EXERCISE REQUIREMENTS: Only the pictures stay out; every record is to be quoted exactly.

[GIVEN INFORMATION — start]

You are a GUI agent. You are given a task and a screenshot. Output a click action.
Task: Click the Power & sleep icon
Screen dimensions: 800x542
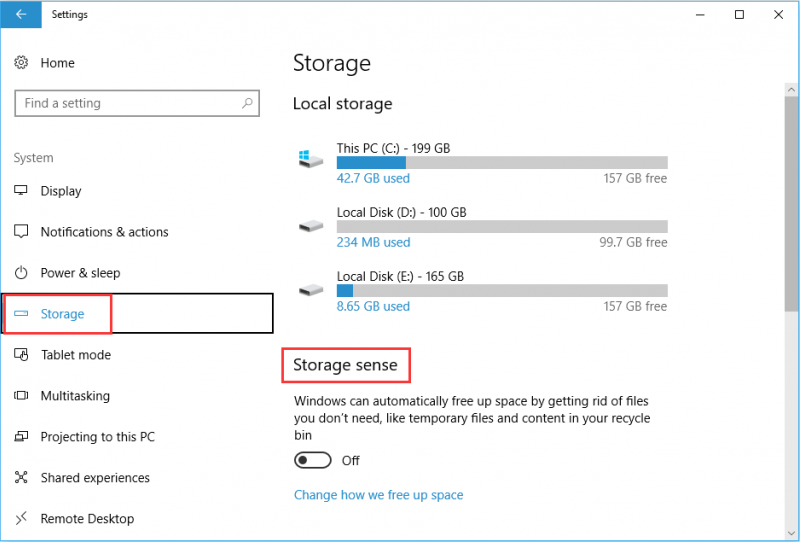[x=21, y=273]
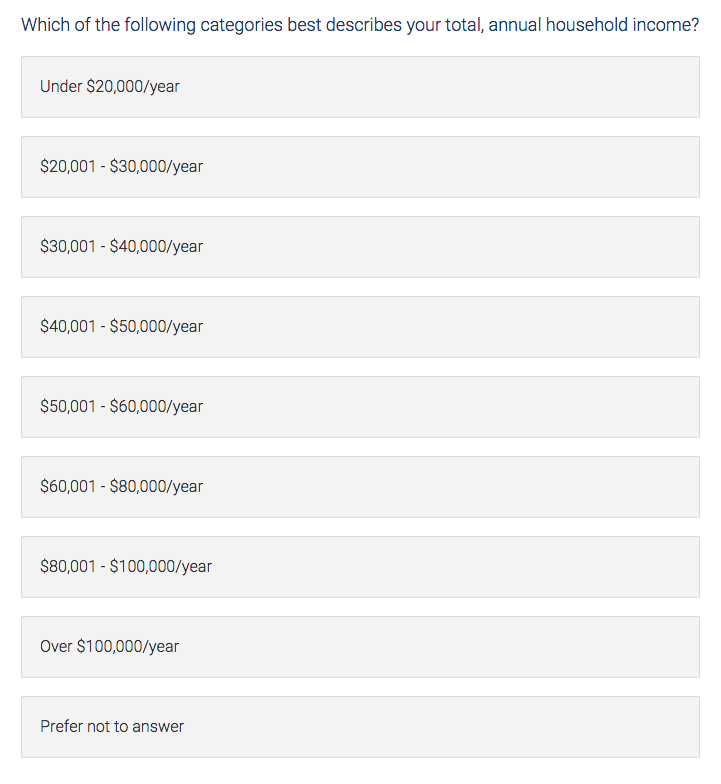Image resolution: width=721 pixels, height=784 pixels.
Task: Choose 'Over $100,000/year' as the answer
Action: [x=360, y=647]
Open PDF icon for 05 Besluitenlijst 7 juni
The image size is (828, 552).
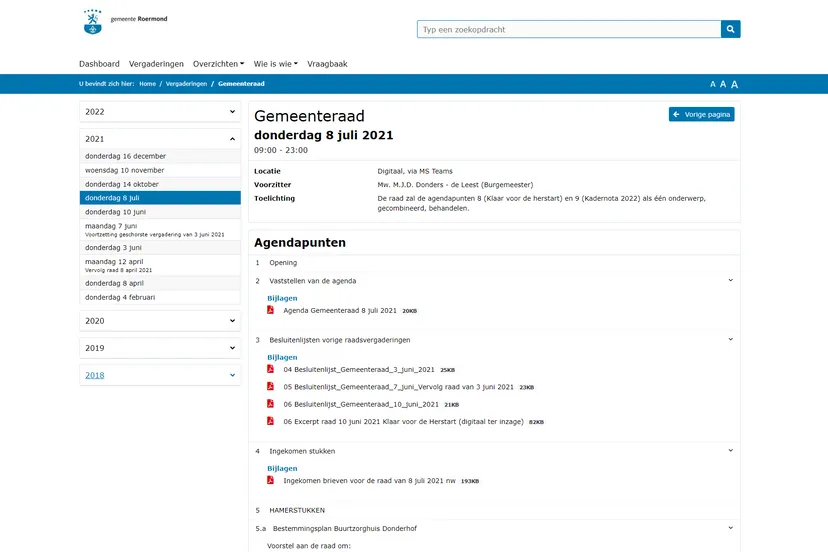pos(271,386)
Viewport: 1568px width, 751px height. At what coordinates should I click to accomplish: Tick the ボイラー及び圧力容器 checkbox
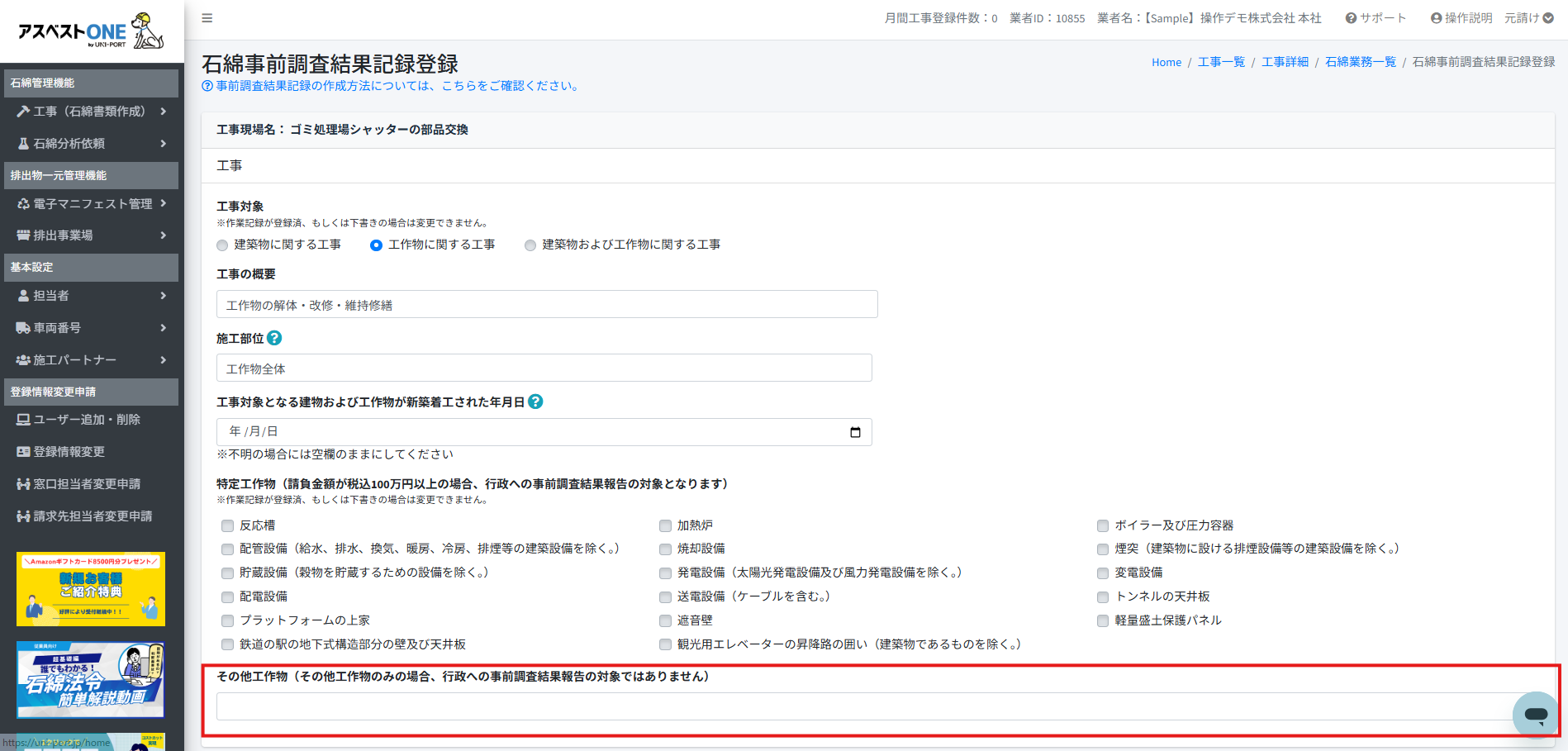coord(1103,525)
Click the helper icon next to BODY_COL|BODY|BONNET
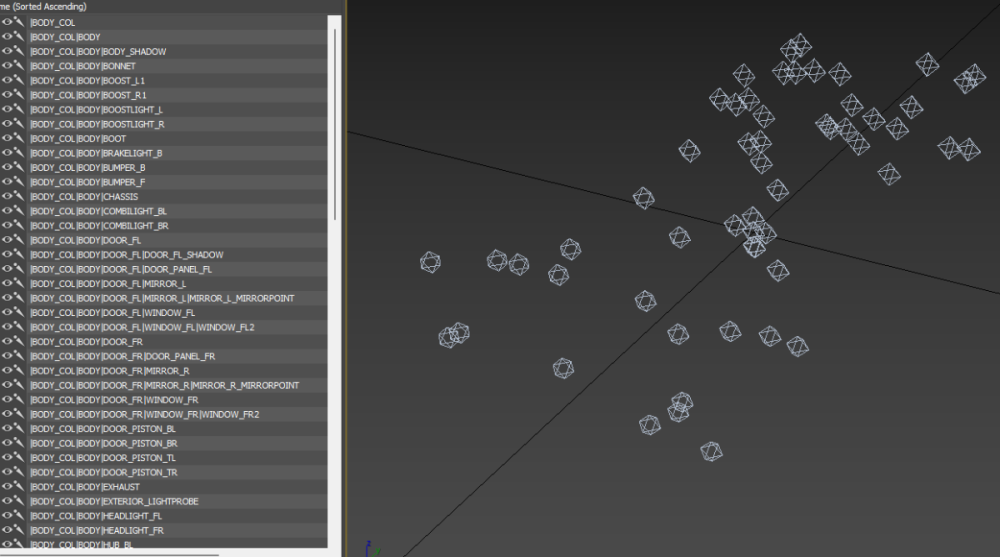 pyautogui.click(x=18, y=66)
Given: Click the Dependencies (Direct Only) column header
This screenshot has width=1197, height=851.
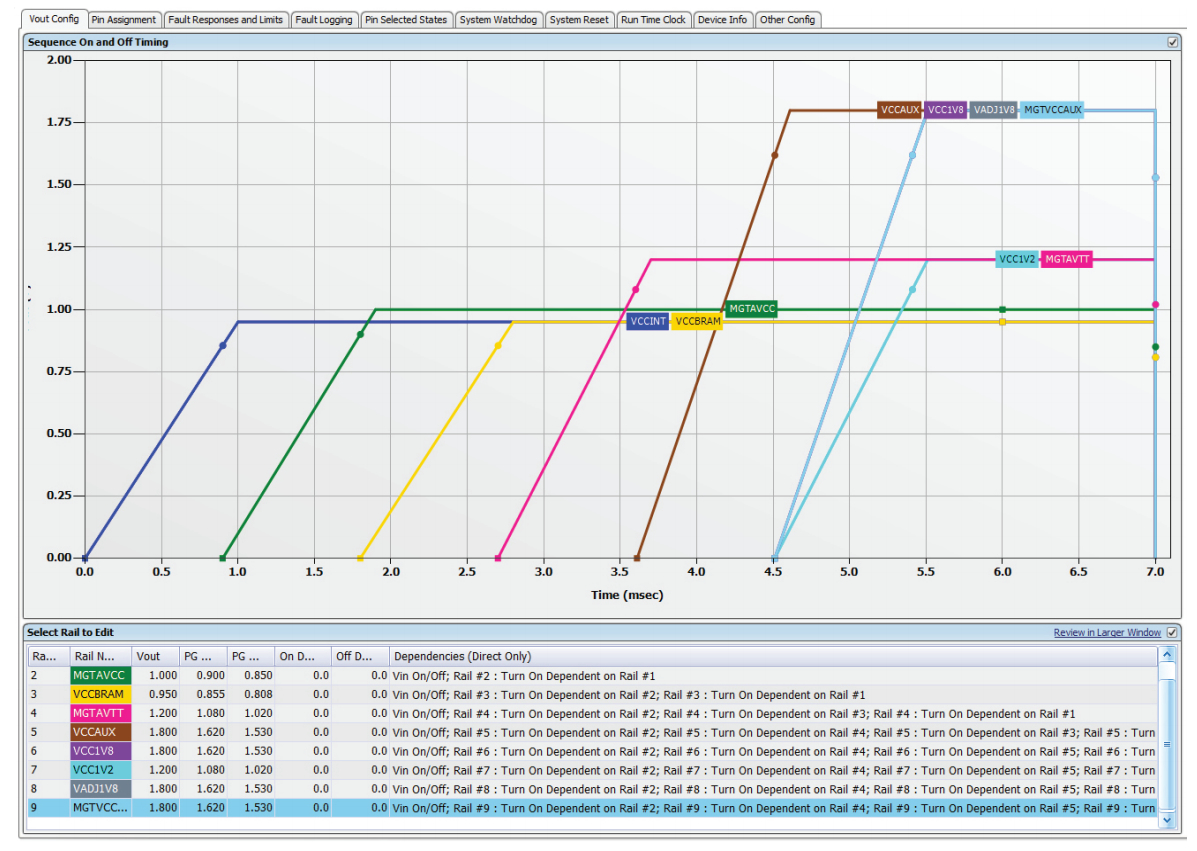Looking at the screenshot, I should (x=462, y=657).
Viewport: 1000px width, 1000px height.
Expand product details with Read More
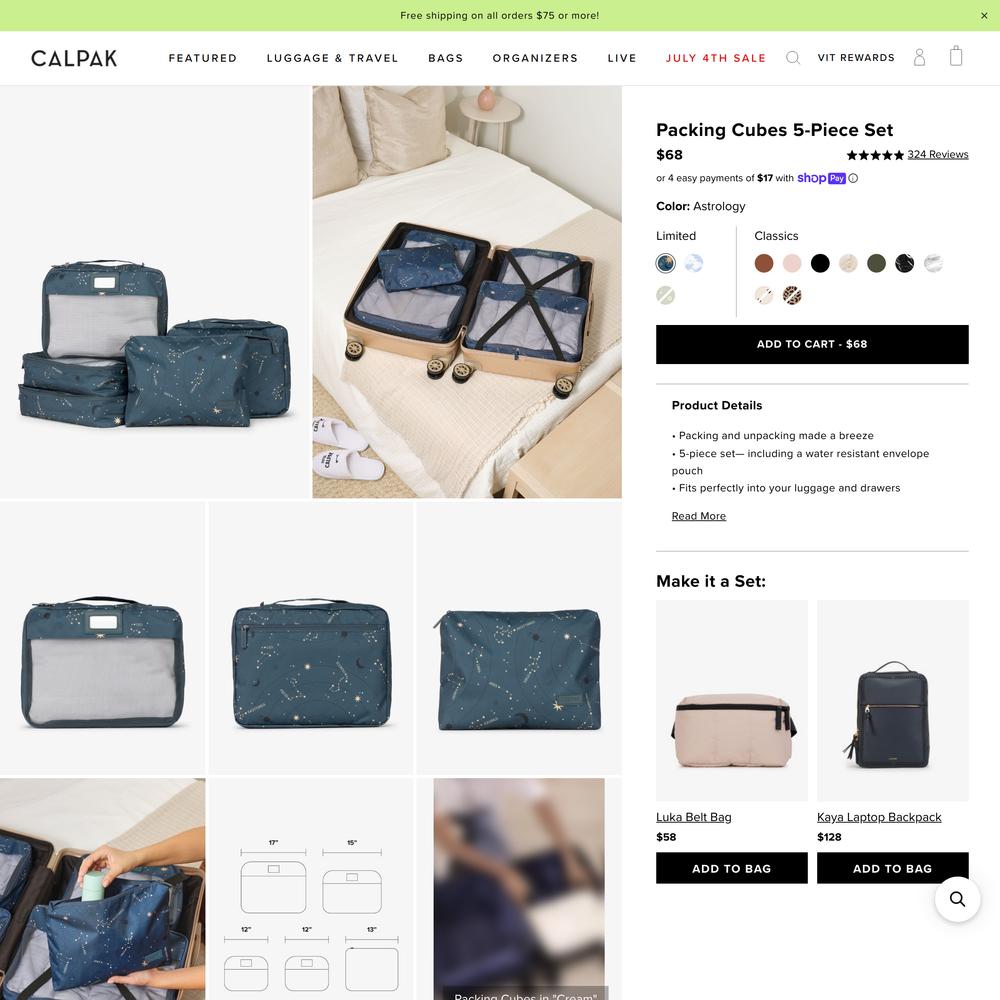(698, 516)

[GIVEN INFORMATION — finish]

ANSWER SECTION:
You are a GUI agent. You are given a task and a screenshot. Output a click action.
Task: Click the Power & sleep icon
Screen dimensions: 800x542
[x=21, y=273]
Image resolution: width=721 pixels, height=784 pixels.
Task: Choose 'Over $100,000/year' as the answer
Action: [x=360, y=647]
Open PDF icon for 05 Besluitenlijst 7 juni
The image size is (828, 552).
pos(271,386)
Viewport: 1568px width, 751px height. At what coordinates should I click to accomplish: Tick the ボイラー及び圧力容器 checkbox
coord(1103,525)
Click the helper icon next to BODY_COL|BODY|BONNET
 pyautogui.click(x=18, y=66)
Given: Click the Dependencies (Direct Only) column header
This screenshot has width=1197, height=851.
Looking at the screenshot, I should (x=462, y=657).
Viewport: 1000px width, 1000px height.
Expand product details with Read More
(698, 516)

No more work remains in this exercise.